Sunday, November 1, 2009

Day One - Pizza Party


There is no better way to spend a friday evening than with friends, wine and pizza, and with our friend Cathy back in town for the weekend this seemed like the perfect reason to whip up some fresh dough and top it with a simple homemade sauce and whatever we had on hand at the moment. What's nice about pizza is once you have the basics (dough, some sort of sauce) you can use pretty much whatever you have at home. Making it yourself, instead of ordering, lets you choose exactly what to include instead of being forced to choose from the few greasy choices offered at your neighborhood places. Binghamton isn't exactly Little Italy and let's just say the local pizza leaves you with a light nausea and a longing for something better.

With a few too many text messages I spread the invites and Max and I took a look in the fridge to choose toppings. We decided to make four different pies and since I already had some homemade sauce jarred and frozen from my last little pizza gathering, three would have tomato sauce and one would have a fresh pesto for a change of pace. The pizza came out awesome!

Combo 1
-Pesto (see below for recipe)
-Caramelized onions
-Goat Cheese

Combo 2
-Tomato Sauce
-Spinach
-Part Skim Ricotta Cheese
-Poultry Sausage (casings removed and lightly browned)

Combo 3
-Tomato Sauce
-Onions
-Yellow and Orange Peppers
-Fresh mozzarella shredded

Combo 4
The original plan for this was a simple Margherita but we had some toppings left from the other so we just threw everything on there ending up with
-Tomato Sauce
-Onions
-Peppers
-Spinach
-Ricotta
-Fresh Mozzarella

I went with a simple 25/75 whole wheat/white whole wheat dough. An adaption I created based on a recipe from Nicole over at Pinch My Salt.


Fresh Pesto
Makes enough to top 1 pizza

2 Bunches fresh Basil
1 Tbls extra virgin olive
couple cloves of garlic peeled
grind everything in a mini-chop food processor until combined into a paste


Simple Whole Wheat Pizza Dough (adapted from Pinch My Salt's Whole Wheat Rosemary Dough. Click here for the original recipe)
makes 2 pizzas, each pizza serves 2 people

1 1/2 C. warm water
2 T. extra virgin olive oil
1 t. honey
1 C. whole wheat flour
1 package active dry yeast
3 C. white whole wheat flour plus extra for kneading
1 1/2 t. salt

In a medium bowl, stir together whole wheat flour, yeast, water, oil, and honey. Add white whole wheat flour, and salt, until dough starts to come together. Turn the mixture out onto a floured counter

lightly flour your hands, and knead the dough until it is smooth and slightly tacky rather than sticky, about 5 minutes. Form dough into a ball and place in an oiled bowl. Turn ball in the bowl to coat both sides with oil then cover with a towel or plastic wrap. Set bowl in a warm place and let dough rise until doubled (about 45 minutes to an hour).

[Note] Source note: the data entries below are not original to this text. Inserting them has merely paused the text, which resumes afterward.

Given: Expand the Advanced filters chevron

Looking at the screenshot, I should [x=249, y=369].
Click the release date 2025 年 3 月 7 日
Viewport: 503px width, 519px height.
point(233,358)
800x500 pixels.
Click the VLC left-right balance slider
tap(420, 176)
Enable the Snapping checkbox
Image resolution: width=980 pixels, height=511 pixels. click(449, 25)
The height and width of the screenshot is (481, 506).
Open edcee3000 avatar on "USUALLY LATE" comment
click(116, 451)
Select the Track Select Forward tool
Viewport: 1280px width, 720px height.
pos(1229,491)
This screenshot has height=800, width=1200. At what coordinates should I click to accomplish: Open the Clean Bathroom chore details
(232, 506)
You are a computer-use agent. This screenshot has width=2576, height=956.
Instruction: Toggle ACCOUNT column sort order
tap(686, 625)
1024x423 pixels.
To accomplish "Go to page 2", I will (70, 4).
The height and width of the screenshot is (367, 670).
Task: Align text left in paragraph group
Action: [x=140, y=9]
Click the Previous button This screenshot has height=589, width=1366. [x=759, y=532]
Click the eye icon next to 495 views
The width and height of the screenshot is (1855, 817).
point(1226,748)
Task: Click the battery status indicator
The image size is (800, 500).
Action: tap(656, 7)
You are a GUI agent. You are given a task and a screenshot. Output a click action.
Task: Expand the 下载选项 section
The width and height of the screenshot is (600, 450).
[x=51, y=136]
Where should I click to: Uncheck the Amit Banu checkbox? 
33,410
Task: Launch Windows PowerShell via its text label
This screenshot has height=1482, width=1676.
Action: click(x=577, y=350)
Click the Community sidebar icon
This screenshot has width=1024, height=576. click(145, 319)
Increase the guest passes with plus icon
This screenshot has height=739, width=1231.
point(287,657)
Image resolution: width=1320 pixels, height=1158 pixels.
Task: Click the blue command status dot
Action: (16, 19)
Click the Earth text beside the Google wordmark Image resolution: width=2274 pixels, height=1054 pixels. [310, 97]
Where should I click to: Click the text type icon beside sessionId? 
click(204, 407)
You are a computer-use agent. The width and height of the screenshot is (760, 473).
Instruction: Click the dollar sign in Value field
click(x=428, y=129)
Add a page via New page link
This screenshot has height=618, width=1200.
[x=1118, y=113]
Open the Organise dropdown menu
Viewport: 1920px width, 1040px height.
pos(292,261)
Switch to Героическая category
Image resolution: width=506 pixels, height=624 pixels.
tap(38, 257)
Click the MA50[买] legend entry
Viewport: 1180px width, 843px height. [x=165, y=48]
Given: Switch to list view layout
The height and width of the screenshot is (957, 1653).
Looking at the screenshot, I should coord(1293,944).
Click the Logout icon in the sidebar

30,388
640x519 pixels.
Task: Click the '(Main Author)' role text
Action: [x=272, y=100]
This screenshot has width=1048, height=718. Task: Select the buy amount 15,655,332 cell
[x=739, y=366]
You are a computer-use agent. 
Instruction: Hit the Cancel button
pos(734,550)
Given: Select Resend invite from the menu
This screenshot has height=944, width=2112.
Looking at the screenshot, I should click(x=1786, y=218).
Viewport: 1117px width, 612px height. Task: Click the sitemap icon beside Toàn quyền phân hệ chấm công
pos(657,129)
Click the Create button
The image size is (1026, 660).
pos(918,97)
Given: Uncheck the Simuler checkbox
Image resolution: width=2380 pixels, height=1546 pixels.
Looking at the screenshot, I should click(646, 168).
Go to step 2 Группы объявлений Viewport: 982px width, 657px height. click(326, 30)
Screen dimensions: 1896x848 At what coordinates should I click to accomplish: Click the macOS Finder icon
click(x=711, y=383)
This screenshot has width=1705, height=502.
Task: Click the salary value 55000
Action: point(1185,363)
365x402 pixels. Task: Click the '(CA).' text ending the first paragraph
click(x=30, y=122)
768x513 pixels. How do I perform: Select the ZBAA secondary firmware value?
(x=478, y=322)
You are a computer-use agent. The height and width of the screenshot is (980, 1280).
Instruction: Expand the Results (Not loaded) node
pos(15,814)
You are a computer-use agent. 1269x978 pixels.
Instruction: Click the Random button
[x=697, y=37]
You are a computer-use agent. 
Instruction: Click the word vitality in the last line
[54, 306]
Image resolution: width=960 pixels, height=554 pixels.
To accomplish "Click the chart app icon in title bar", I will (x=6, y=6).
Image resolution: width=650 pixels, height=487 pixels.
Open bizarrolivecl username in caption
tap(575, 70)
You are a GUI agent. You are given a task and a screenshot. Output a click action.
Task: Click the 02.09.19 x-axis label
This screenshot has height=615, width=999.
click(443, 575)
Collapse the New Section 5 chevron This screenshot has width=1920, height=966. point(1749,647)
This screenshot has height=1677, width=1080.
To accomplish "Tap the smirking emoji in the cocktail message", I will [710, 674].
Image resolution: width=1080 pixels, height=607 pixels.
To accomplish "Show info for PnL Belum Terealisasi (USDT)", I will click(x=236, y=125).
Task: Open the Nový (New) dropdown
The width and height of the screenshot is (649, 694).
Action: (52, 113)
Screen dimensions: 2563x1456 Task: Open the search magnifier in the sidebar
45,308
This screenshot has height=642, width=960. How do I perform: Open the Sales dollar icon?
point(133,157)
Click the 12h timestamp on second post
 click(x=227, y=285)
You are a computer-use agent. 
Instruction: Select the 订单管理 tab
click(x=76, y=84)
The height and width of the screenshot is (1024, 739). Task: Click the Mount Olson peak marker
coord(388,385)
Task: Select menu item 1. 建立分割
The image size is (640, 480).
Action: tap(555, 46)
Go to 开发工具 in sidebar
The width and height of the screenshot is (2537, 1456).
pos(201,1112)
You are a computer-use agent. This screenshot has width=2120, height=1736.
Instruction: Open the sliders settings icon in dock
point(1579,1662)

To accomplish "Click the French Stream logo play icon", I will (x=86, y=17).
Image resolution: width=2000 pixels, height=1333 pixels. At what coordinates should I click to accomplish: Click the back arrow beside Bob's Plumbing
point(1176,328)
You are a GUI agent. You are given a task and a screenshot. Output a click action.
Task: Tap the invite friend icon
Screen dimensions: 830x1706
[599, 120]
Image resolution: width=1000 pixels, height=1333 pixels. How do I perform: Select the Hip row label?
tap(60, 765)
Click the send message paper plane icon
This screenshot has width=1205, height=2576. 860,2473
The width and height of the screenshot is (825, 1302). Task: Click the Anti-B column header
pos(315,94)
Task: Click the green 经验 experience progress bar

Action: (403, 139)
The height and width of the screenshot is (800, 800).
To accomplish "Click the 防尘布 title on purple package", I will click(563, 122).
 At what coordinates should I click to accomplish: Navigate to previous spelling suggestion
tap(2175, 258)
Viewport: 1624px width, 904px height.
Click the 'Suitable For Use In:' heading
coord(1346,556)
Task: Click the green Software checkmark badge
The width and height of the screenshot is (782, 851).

After dough has been rising for 15 minutes, prepare your oven. Place a pizza stone on the bottom rack and preheat oven and stone to 500 degrees It is best to let oven preheat for a full hour.

When dough has doubled, lightly oil a countertop and turn dough out onto it. With oiled hands, gently deflate the dough. Using a knife or dough scraper, divide dough into two equal pieces. Form each piece into a ball then cover pieces with a towel or lightly greased plastic wrap. Let rest for 20 minutes. At this point, you can put each ball of dough in a container and store in the refrigerator for up to three days. When ready to use, bring to room temperature and proceed with the next step.

Take one ball of dough out and working on the oiled surface, flatten it slightly with the heel of your palm. Then start pushing the dough out from the center using the side of your hand and working in a circle. When the circle is about 5 inches wide, pick it up and transfer it to a large flat baking sheet (make sure to generously sprinkle pan and pizza stone with cornmeal so to prevent sticking). Continue working the dough into a circle, pushing outward with the palm of your hand until the crust is about 10 inches wide. You should end up with a small lip all the way around. Cover crust and let rest for 10 minutes. While the first crust is resting, start forming a second one. After the first crust has rested for 10 minutes, add your toppings.

Gently slide pizza directly onto your preheated pizza stone (it helps to have someone hold the pan up at angle so you can use both hands. Check pizza after 8 minutes. When crust is golden, remove pizza using a peel or slide pizza back onto baking sheet using a large metal spatula.

1 comment:

  1. We like to make pizza and will consider these recommendations. nice work.